• _PASSAGE_:
= Beginning of Section =
Visualization of individual growth curves and survival across gene therapy vectors Gad2-Cre, heterozygous G359A/+ are indicated by solid lines and hemizygous −/+ littermates by dotted lines. All treatments were at PND 1 with the noted condition by (A, B, C, D, E, or F) as in the text. Pups were weighed approximately every 3-4 days, with intervening weights interpolated linearly, before analysis. Lines that terminate before PND 28 mark the last day a pup was seen alive. The numbers at the top of each panel show the number of pups found dead over the total number for each group. nd, not done.

Figure 4

Repeated measures MANOVA analysis of body weight First 4 weeks (A) and weeks 5–12 (B). In (A), pup body weights were measured approximately every 3-4 days; intervening day weights were interpolated linearly before analysis. The Bonferroni adjustment was applied to p values for pairwise comparisons in (A).
= End of Section =
• _ENTRIES PROVIDED_:
= Beginning of Section =
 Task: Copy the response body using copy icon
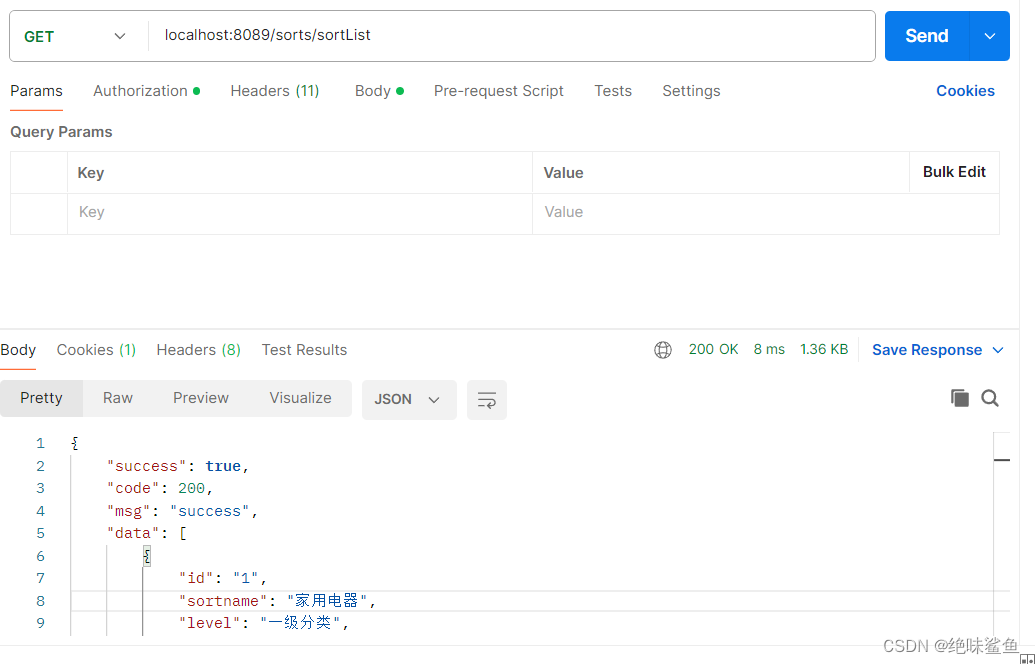coord(959,397)
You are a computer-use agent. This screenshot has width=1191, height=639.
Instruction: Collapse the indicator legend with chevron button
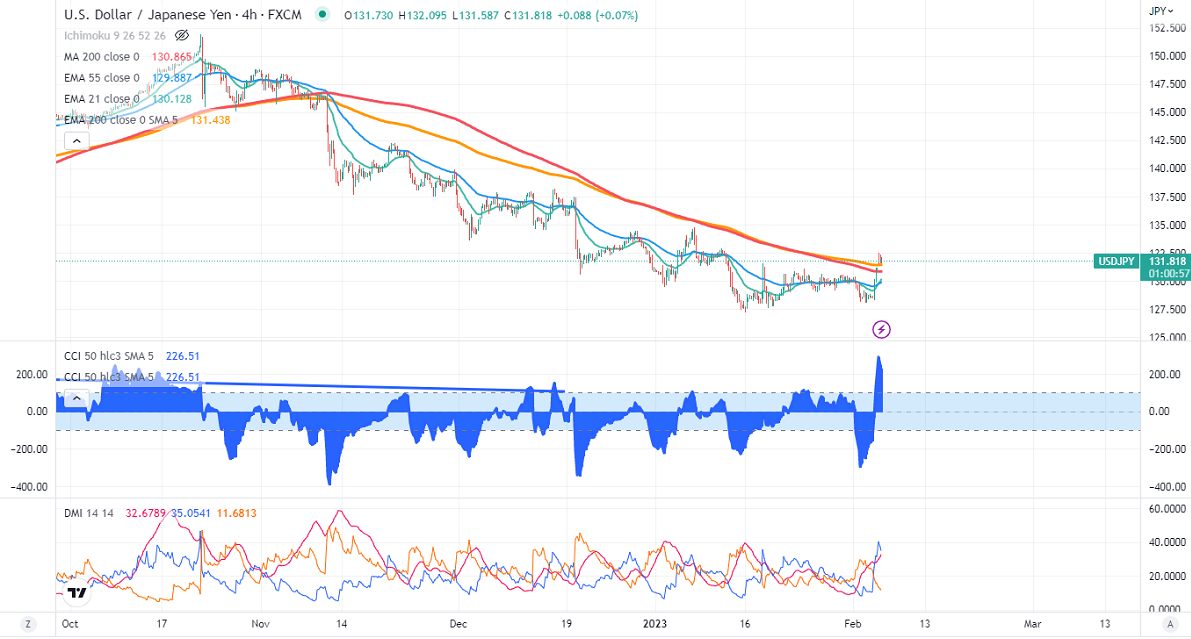tap(73, 141)
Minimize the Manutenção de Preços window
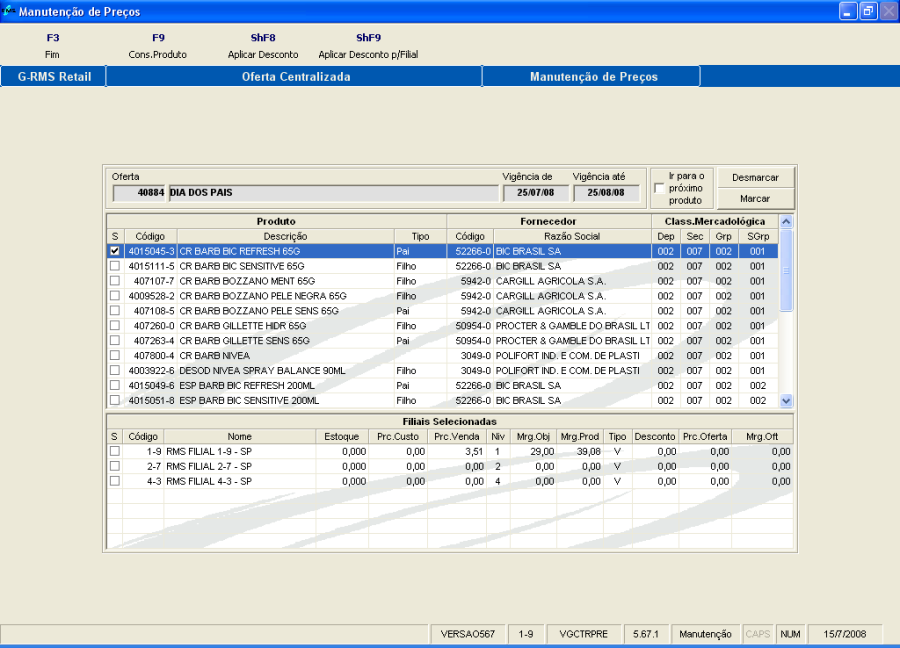Viewport: 900px width, 648px height. pos(848,12)
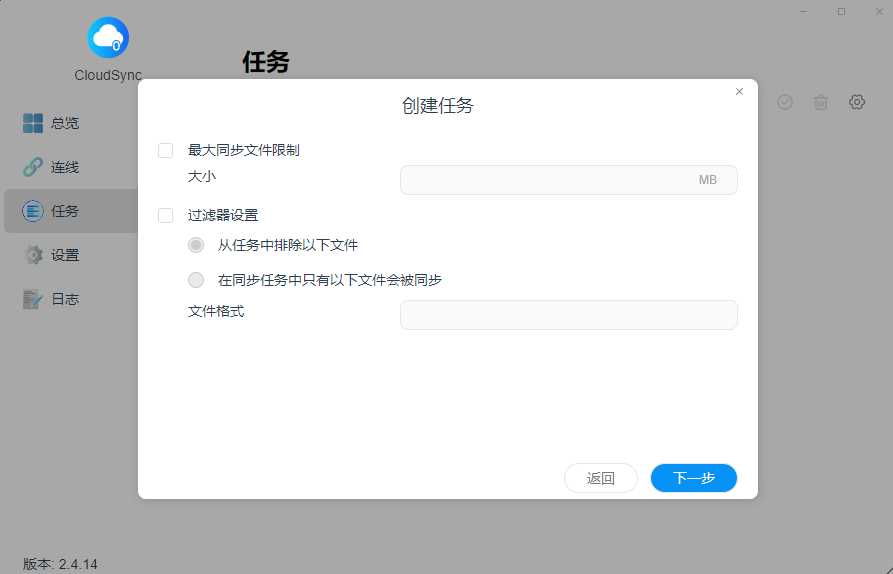Open the 日志 menu item label

(65, 299)
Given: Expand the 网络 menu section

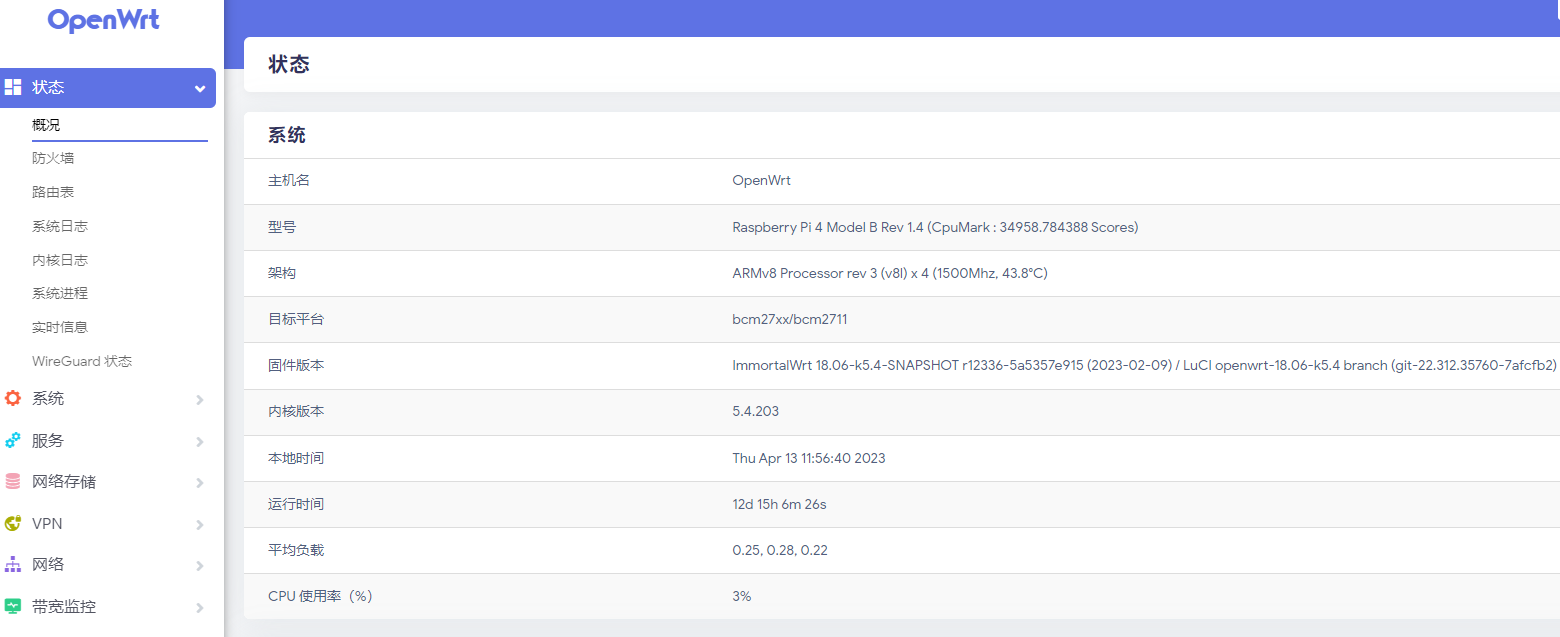Looking at the screenshot, I should pos(198,564).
= End of Section =
Copy the growth-curve captions word for word, from "Visualization of individual" up to and including "nd, not done.".

Visualization of individual growth curves and survival across gene therapy vectors Gad2-Cre, heterozygous G359A/+ are indicated by solid lines and hemizygous −/+ littermates by dotted lines. All treatments were at PND 1 with the noted condition by (A, B, C, D, E, or F) as in the text. Pups were weighed approximately every 3-4 days, with intervening weights interpolated linearly, before analysis. Lines that terminate before PND 28 mark the last day a pup was seen alive. The numbers at the top of each panel show the number of pups found dead over the total number for each group. nd, not done.